Entidad de Gestión de Derechos de los Productores

Audiovisuales (EGEDA) and Others

v

Administración del Estado

and

Asociación Multisectorial de Empresas de la Electrónica,

las Tecnologías de la Información y la Comunicación, de las Telecomunicaciones y de los contenidos Digitales (Ametic)

(Request for a preliminary ruling from the Tribunal Supremo)

‛Reference for a preliminary ruling — Intellectual and industrial property — Copyright and related rights — Directive 2001/29/EC — Article 5(2)(b) — Reproduction right — Exceptions and limitations — Private copying — Fair compensation — Financing from the General State Budget — Whether permissible — Conditions’

Summary — Judgment of the Court (Fourth Chamber), 9 June 2016

1. Approximation of laws — Copyright and related rights — Directive 2001/29 — Harmonisation of certain aspects of copyright and related rights in the information society — Reproduction right — Private copying exception — Fair compensation — Discretion of the Member States — Aim — Protection for copyright holders

   (European Parliament and Council Directive 2001/29, Recitals 35 and 38 and Art. 5(2)(b))
2. Approximation of laws — Copyright and related rights — Directive 2001/29 — Harmonisation of certain aspects of copyright and related rights in the information society — Reproduction right — Private copying exception — Fair compensation — National legislation placing the burden of financing the compensation on the General State Budget with no possibility of an exception for legal persons — Not permissible

   (European Parliament and Council Directive 2001/29, Recitals 4 and 9 and Art. 5(2)(b))
3. Approximation of laws — Copyright and related rights — Directive 2001/29 — Harmonisation of certain aspects of copyright and related rights in the information society — Reproduction right — Private copying exception — Fair Compensation — Autonomous concept of EU law

   (European Parliament and Council Directive 2001/29, Art. 5(2)(b))

1. See the text of the decision.

   (see paras 19-28)
2. Article 5(2)(b) of Directive 2001/29 on the harmonisation of certain aspects of copyright and related rights in the information society must be interpreted as precluding a scheme for fair compensation for private copying which is financed from the General State Budget in such a way that it is not possible to ensure that the cost of that compensation is borne by the users of private copies.

   On the one hand, it follows from the clear terms of that provision that the private copying exception is intended exclusively for natural persons making, or having the capacity to make, reproductions of protected works or subject matter for private use and for purposes neither directly nor indirectly commercial.
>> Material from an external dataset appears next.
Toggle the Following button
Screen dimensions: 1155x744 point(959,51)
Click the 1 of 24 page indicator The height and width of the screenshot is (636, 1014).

It follows that, unlike natural persons who fall within the private copying exception under the conditions specified by Directive 2001/29, legal persons are in any case excluded from benefiting from that exception and thus are not entitled to make private copies without receiving prior authorisation from the rightholders of the protected works or subject matter concerned.

   On the other hand, although, as EU law currently stands, Member States are indeed free to establish a scheme under which legal persons are, under certain conditions, liable to pay the levy intended to finance the fair compensation referred to in Article 5(2)(b) of Directive 2001/29, such legal persons cannot, in any event, be the persons ultimately actually liable for payment of that burden, regardless of whether that Member State has established a fair compensation scheme financed by a levy or by its General State Budget.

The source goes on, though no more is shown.